There's nothing to put in his cooking pot.
He dances by the fire as the water boils.
"Stone soup, stone soup," he sings.
"Lend a little garnish," he tells the village,
"soon you'll each have a bowl."
In go the carrot-tops, the rosemary,
in goes the hambone with its fatty kiss.
The children gather. The stray mewls.
Sometimes it has to be button soup.
Sometimes axe soup, sometimes nail.
In France he is a soldier, in Portugal
he is a monk stirring sopa de pedra.
Wherever he goes he is The Clever Man:
Folktale 1548 in the Aarne-Thompson index.

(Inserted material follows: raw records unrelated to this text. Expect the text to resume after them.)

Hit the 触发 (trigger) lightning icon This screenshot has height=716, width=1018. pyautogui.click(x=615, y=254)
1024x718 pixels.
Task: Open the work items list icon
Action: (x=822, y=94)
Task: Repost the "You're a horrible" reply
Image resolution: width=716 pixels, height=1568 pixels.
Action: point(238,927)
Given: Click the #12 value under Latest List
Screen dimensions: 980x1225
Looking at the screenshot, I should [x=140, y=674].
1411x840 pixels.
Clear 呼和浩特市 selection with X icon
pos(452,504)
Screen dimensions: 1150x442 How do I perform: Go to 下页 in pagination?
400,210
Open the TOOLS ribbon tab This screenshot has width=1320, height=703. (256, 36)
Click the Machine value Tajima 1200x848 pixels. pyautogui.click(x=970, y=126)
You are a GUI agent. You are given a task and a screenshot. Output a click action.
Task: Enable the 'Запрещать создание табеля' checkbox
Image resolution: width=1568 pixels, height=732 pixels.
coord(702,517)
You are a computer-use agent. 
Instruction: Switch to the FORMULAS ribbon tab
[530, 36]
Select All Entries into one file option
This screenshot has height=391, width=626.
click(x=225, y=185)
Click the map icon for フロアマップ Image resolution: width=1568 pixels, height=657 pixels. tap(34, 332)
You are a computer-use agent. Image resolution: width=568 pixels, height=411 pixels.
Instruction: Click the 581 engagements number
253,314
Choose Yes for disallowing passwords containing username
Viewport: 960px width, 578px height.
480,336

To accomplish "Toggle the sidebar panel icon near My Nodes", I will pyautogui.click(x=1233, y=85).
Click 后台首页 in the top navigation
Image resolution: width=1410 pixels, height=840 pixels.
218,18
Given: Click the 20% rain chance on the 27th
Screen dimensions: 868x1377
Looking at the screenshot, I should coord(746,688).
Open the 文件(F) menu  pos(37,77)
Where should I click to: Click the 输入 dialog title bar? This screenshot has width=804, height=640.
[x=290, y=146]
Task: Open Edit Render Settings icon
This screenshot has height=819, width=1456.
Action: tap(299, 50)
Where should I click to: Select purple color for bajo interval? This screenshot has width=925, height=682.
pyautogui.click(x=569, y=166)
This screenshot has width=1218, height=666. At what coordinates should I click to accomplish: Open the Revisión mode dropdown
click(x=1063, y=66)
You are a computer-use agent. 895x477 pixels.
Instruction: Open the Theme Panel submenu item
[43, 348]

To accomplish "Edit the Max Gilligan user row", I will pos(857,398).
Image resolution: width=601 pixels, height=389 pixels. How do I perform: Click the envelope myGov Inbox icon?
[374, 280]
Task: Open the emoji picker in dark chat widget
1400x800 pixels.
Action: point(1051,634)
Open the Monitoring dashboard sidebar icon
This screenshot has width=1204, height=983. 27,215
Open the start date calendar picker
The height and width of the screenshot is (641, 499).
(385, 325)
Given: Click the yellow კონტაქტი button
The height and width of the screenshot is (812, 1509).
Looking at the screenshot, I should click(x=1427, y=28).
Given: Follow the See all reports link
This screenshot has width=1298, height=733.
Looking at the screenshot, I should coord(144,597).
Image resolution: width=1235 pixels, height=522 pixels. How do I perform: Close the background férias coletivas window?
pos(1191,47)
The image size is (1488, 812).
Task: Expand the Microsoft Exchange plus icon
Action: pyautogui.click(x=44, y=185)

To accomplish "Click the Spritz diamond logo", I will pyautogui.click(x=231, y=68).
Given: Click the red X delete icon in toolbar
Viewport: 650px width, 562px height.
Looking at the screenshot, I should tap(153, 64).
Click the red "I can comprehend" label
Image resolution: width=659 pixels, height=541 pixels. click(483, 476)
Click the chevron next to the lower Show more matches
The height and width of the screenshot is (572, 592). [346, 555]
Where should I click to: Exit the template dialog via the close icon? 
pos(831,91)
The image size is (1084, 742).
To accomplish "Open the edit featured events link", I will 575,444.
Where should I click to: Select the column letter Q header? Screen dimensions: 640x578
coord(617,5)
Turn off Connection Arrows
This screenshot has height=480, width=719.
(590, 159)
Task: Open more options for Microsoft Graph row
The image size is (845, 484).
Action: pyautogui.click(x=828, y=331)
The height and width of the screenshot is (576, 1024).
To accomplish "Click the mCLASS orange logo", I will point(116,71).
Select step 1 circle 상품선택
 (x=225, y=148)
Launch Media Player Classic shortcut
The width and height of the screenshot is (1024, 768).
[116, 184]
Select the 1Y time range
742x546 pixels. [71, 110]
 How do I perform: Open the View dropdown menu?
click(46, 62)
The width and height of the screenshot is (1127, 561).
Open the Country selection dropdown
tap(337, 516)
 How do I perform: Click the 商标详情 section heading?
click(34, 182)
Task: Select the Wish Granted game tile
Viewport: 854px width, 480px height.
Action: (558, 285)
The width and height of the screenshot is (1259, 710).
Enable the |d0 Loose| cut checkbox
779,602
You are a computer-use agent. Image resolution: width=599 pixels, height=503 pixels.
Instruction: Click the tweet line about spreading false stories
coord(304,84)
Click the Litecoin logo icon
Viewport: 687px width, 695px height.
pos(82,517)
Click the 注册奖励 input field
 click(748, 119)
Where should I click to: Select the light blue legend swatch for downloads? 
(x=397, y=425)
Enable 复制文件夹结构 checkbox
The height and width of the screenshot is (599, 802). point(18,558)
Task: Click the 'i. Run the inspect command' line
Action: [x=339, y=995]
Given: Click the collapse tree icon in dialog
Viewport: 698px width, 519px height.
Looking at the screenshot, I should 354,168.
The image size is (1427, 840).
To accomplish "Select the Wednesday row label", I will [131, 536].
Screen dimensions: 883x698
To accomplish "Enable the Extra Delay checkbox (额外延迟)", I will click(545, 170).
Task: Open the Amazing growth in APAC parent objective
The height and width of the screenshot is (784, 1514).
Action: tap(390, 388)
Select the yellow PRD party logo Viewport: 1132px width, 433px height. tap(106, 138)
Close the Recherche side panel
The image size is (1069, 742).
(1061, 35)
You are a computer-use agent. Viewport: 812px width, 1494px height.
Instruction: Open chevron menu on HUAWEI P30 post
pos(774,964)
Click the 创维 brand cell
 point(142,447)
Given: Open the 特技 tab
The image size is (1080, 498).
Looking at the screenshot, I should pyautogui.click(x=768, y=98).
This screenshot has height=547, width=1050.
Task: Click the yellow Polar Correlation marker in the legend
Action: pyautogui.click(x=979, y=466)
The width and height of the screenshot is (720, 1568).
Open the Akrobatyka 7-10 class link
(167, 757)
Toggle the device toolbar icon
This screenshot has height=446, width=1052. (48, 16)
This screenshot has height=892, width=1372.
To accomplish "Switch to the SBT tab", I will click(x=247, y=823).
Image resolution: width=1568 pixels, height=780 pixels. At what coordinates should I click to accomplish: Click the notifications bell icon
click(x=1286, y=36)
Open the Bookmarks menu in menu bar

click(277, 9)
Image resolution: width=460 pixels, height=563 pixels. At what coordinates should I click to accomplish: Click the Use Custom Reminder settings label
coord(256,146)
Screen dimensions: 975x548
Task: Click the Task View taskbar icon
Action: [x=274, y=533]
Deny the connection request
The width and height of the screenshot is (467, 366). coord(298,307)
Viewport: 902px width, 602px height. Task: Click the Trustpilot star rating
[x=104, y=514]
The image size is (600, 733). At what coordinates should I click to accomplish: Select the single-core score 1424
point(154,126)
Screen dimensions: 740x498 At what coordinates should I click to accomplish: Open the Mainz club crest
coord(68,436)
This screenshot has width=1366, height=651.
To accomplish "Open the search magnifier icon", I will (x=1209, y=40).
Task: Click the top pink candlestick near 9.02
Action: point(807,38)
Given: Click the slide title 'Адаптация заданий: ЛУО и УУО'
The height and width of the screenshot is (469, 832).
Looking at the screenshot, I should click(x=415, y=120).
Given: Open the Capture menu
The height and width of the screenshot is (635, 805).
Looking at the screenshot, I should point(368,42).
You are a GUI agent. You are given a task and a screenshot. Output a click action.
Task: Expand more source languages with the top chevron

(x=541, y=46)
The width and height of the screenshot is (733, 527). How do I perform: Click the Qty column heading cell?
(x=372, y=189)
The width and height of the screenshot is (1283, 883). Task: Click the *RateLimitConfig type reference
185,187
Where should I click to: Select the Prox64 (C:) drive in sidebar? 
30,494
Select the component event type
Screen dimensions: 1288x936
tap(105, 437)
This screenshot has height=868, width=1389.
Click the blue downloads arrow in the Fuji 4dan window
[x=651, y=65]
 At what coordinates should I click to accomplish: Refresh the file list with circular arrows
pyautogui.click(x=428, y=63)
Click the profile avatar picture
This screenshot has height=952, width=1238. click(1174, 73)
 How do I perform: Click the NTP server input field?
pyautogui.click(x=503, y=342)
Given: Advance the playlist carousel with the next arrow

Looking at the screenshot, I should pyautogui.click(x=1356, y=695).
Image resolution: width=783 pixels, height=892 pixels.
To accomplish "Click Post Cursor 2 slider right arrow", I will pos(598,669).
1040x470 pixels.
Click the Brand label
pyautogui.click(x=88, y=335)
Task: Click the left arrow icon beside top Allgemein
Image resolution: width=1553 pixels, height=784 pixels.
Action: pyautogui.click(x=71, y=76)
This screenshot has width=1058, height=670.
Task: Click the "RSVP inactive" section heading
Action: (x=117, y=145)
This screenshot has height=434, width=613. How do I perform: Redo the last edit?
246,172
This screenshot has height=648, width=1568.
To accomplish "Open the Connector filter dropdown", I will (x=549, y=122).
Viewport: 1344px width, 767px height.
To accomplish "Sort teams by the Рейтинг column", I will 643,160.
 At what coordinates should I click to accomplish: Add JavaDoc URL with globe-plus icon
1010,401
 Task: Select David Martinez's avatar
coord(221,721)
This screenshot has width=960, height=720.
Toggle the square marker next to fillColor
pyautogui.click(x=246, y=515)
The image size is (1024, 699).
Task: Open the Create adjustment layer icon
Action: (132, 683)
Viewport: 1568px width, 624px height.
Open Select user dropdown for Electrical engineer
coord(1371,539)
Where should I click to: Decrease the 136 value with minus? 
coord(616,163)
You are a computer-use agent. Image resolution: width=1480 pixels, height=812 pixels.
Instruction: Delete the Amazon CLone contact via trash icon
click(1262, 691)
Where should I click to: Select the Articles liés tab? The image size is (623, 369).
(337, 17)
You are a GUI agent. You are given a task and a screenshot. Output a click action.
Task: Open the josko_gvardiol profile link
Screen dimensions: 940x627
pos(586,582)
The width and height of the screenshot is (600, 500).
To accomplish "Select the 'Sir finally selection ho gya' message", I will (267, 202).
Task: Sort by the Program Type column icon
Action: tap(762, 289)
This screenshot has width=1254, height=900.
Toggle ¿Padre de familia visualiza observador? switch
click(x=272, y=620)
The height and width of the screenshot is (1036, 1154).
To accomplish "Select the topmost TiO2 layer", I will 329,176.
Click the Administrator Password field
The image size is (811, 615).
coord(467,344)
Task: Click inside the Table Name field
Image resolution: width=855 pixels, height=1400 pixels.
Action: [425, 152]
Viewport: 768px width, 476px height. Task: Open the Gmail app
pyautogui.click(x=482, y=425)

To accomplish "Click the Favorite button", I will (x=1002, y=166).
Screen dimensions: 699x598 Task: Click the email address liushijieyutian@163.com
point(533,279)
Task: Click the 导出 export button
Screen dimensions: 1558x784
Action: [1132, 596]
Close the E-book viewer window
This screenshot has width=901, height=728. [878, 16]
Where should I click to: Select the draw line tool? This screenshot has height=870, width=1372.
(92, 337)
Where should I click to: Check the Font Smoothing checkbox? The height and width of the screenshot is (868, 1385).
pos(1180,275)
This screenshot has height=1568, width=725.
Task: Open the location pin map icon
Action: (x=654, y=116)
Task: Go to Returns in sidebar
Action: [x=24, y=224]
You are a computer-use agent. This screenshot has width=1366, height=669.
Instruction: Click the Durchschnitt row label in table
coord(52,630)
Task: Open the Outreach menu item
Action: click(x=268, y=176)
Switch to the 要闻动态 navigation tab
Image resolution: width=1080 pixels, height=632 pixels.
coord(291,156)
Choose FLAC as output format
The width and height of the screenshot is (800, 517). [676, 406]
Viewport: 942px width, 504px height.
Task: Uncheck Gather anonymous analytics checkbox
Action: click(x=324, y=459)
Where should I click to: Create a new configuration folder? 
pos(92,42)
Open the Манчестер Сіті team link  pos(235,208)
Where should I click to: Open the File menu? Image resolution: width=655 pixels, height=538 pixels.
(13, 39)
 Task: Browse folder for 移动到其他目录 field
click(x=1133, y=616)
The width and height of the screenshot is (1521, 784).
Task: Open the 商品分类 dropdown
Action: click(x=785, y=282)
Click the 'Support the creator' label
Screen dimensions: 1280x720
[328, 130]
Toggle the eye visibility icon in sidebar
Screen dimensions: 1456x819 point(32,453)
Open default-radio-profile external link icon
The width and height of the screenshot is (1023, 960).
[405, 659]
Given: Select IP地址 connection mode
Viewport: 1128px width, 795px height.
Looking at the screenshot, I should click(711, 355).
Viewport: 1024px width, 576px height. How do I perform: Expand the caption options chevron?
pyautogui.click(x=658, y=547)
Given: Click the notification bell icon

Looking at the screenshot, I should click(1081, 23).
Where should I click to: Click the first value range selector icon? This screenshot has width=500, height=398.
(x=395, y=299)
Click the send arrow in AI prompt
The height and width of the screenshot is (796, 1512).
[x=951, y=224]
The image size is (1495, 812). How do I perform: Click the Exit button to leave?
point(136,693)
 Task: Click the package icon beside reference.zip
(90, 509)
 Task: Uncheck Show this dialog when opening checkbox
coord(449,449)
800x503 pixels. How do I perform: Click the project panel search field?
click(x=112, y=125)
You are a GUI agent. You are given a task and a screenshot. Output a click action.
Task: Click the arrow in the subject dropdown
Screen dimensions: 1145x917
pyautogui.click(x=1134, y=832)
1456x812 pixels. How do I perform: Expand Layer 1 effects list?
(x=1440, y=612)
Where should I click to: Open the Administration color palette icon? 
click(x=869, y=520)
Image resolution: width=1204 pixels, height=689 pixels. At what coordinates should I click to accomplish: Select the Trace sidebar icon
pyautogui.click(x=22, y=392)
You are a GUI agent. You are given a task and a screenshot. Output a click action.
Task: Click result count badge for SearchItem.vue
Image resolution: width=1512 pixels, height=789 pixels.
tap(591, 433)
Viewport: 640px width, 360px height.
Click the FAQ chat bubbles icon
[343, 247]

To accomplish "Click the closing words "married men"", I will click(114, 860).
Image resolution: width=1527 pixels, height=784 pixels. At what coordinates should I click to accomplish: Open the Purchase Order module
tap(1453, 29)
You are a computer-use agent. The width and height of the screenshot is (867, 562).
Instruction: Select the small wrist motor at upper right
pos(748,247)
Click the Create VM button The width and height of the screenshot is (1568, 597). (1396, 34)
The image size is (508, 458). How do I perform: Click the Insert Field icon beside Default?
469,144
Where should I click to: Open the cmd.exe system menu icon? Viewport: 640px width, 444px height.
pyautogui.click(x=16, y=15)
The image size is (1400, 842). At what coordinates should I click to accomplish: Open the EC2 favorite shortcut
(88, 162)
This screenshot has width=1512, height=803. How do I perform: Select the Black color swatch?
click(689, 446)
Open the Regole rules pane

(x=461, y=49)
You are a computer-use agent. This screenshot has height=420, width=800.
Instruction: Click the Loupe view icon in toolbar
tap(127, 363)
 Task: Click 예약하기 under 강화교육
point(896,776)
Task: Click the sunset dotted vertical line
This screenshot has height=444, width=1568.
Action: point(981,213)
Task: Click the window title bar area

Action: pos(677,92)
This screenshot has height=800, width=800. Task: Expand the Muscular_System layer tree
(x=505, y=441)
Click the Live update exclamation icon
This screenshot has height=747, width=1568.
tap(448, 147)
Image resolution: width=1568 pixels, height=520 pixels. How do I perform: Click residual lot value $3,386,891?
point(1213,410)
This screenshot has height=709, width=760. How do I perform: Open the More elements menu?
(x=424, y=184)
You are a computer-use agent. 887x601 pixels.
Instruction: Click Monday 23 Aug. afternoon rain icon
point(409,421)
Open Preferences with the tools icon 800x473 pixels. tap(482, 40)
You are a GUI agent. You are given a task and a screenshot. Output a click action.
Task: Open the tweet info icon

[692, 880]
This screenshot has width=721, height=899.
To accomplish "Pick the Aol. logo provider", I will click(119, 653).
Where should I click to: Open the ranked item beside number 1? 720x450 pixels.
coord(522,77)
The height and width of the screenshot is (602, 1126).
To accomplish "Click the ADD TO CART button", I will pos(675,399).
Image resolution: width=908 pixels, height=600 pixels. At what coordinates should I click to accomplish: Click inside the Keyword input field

Not to be confused with his brothers
Eulenspiegel (1635), Master Thief (1525),
or 1574, The Flattering Foreman.
He'll never have a turn as The Stupid Man,
The Man Looking for a Wife,
or The Man Who Kills (Injures) Ogre.
His is not the Cat as Helper (545B).
His will never be The Lucky Accident.
He wakes each day with an empty pot
and the spoon his grandmother gave him.
"Stone soup, stone soup," he sings.
The heel on his left boot loosens, so
he dances harder. This town is his pantry.
His is the recipe that needs no knife.